**EXERCISE DETAILS:** Would you find each line in the entries below with the string "screenshot" and copy it?

Pixel coordinate grounding data:
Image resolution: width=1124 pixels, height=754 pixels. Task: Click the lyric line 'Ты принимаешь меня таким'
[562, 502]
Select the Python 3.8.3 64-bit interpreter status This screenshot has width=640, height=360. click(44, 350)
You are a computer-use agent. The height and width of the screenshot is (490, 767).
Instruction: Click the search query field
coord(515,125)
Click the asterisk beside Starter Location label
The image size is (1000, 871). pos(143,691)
...
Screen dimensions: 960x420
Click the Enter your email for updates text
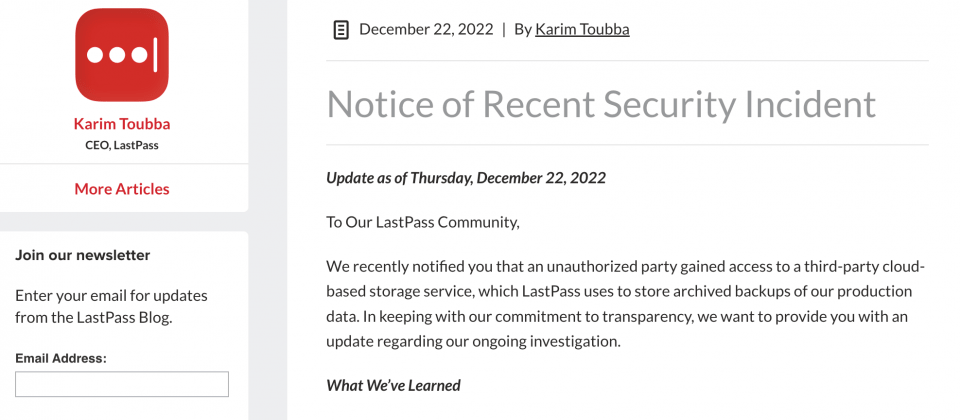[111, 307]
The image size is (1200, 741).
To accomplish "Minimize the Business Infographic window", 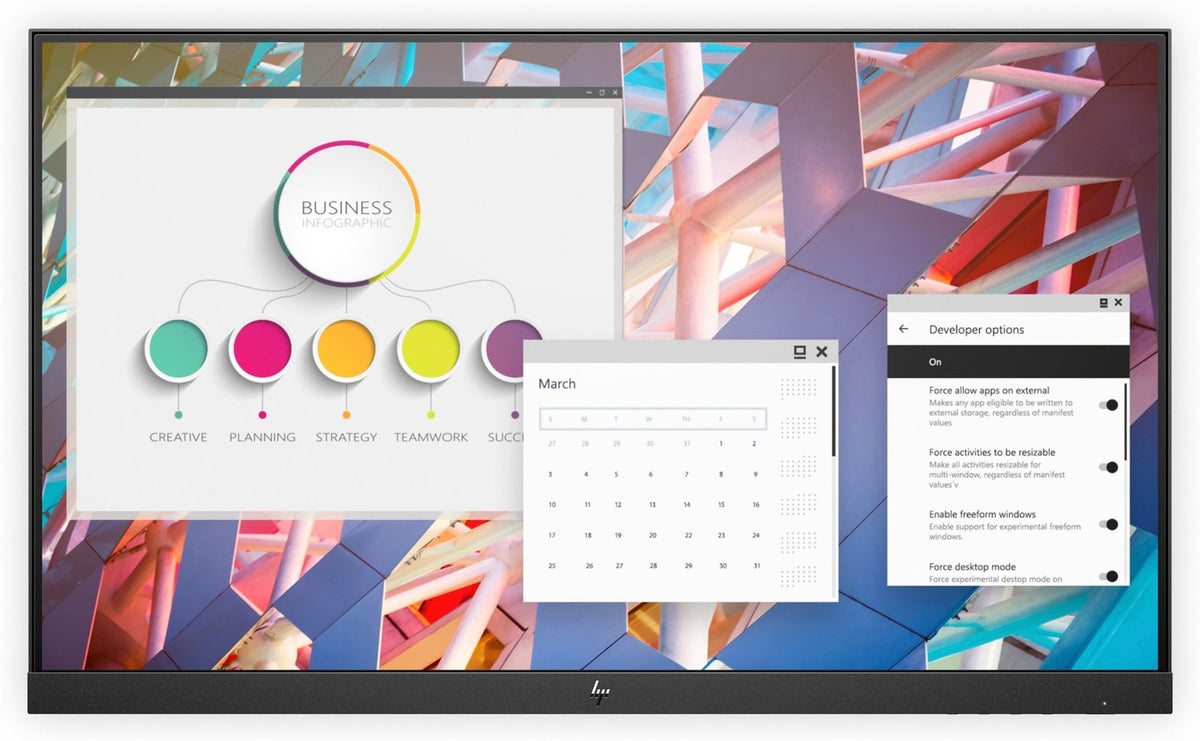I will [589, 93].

**ANSWER TO THIS PROBLEM:**
Select the Python 3.8.3 64-bit interpreter status This screenshot has width=640, height=360. click(44, 350)
You are a computer-use agent. The height and width of the screenshot is (490, 767).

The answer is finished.